Entries for locating text and elements.

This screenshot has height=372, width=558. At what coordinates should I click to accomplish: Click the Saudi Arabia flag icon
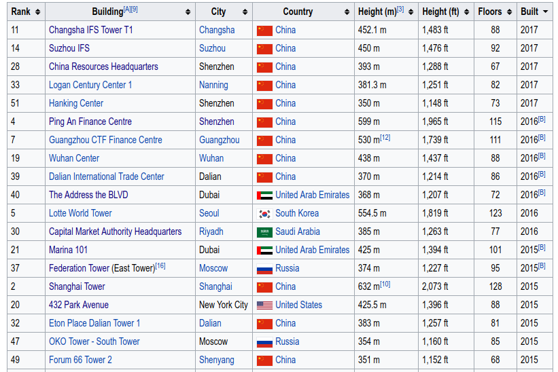[x=264, y=231]
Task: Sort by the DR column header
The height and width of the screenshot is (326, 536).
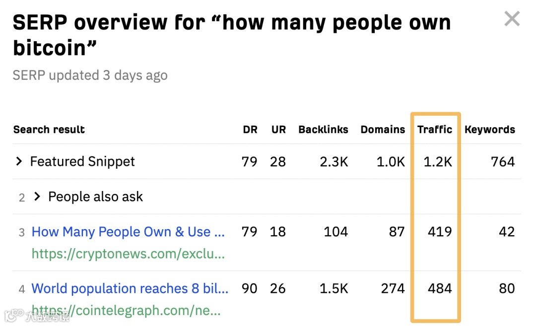Action: coord(250,130)
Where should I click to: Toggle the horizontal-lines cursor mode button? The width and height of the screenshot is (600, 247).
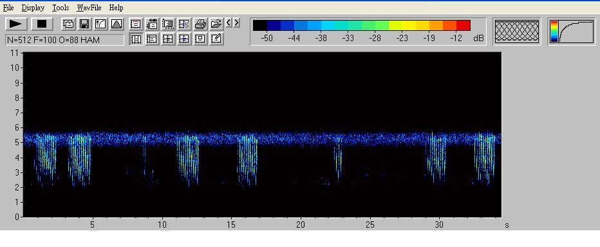coord(152,39)
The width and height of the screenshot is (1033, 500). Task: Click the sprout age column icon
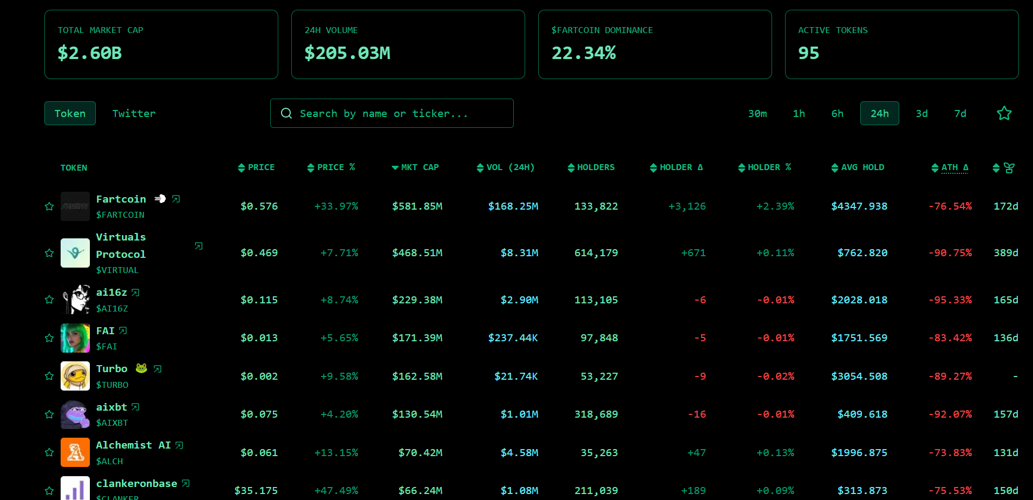tap(1009, 168)
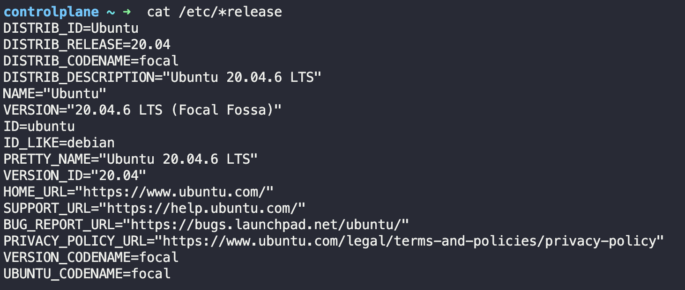Click the UBUNTU_CODENAME=focal line

87,274
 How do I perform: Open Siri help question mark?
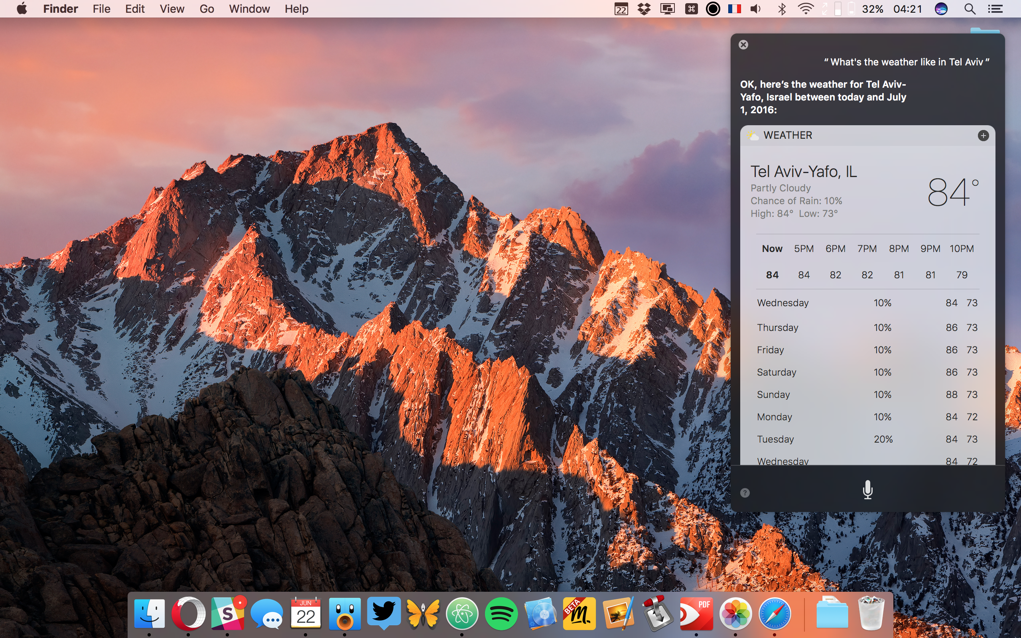pos(745,493)
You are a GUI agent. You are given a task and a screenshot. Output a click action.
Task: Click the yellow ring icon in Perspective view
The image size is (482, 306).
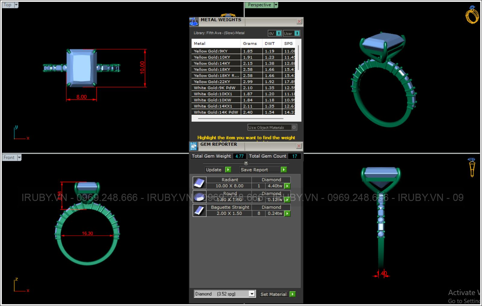[x=472, y=15]
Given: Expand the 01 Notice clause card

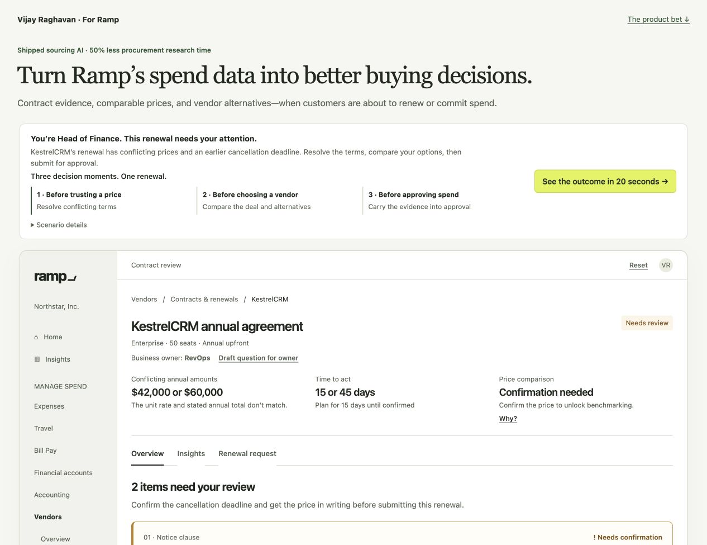Looking at the screenshot, I should 402,534.
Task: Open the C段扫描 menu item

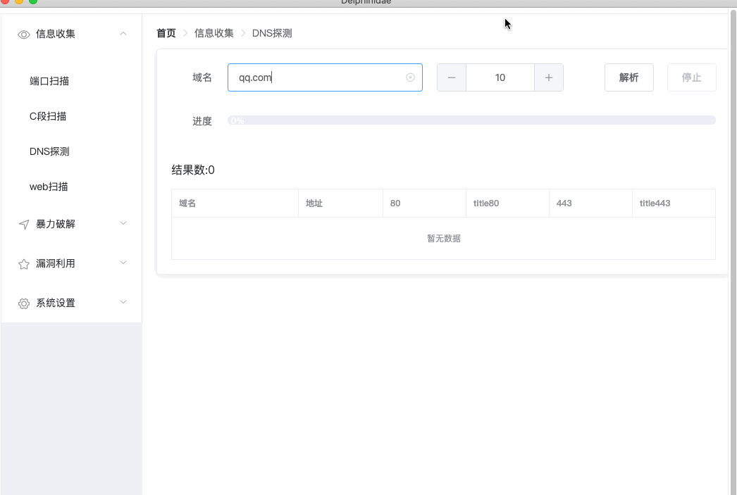Action: point(48,116)
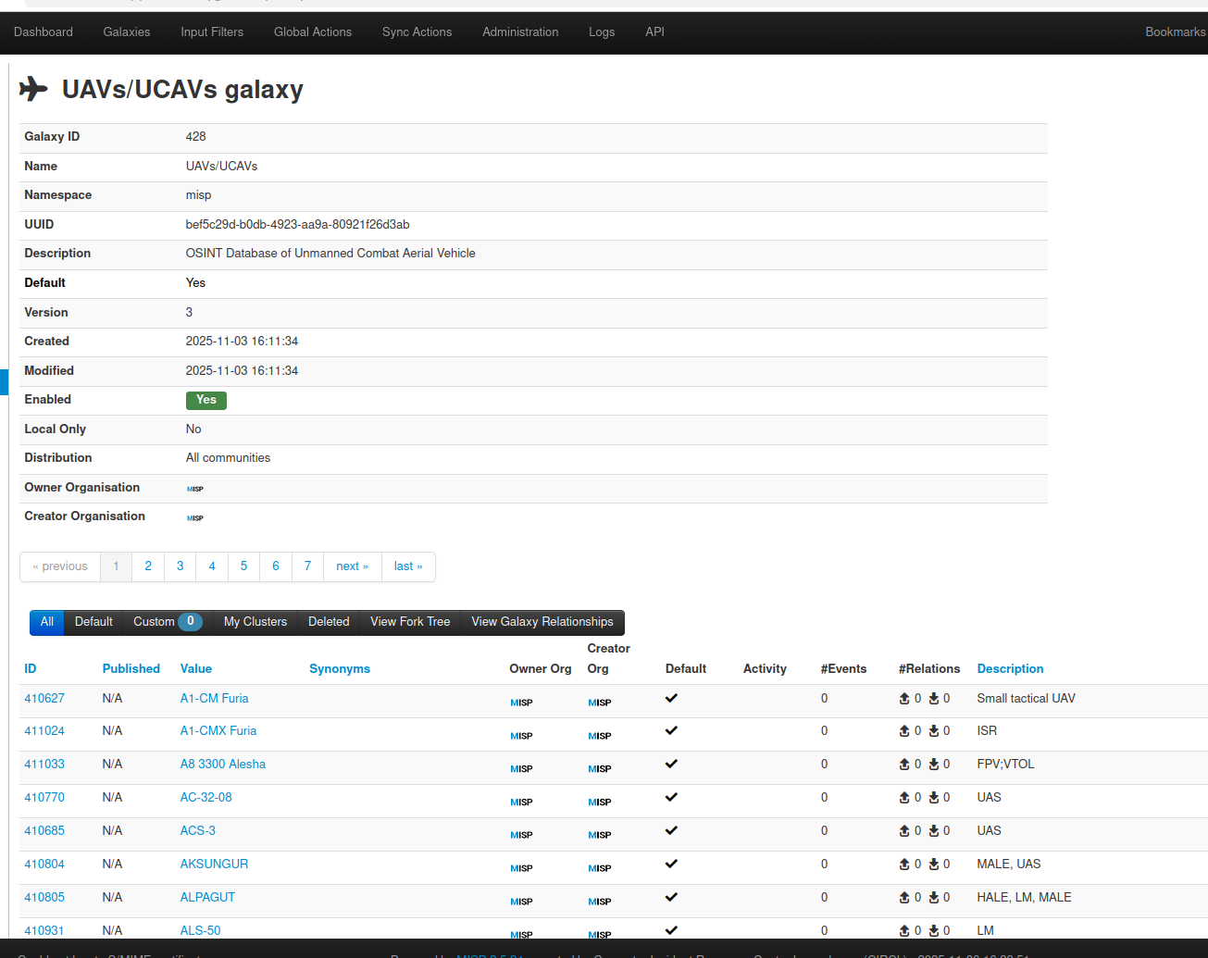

Written instruction.
Copy out all of the material above line for line without changing a word, and leave the pictures out.

Response.
This screenshot has height=372, width=558. At what coordinates should I click to accomplish: Click the Saudi Arabia flag icon
[x=264, y=231]
Task: Sort by the DR column header
The height and width of the screenshot is (326, 536).
Action: coord(250,130)
Where should I click to: Toggle the horizontal-lines cursor mode button? The width and height of the screenshot is (600, 247).
coord(152,39)
The width and height of the screenshot is (1033, 500). Task: Click the sprout age column icon
tap(1009, 168)
Click the UBUNTU_CODENAME=focal line

87,274
 How do I perform: Open Siri help question mark?
pos(745,493)
You are a GUI agent. You are given a task and a screenshot. Output a click action.
Task: Click the yellow ring icon in Perspective view
The image size is (482, 306).
[x=472, y=15]
Given: Expand the 01 Notice clause card

Looking at the screenshot, I should 402,534.
Task: Open the C段扫描 menu item

Action: point(48,116)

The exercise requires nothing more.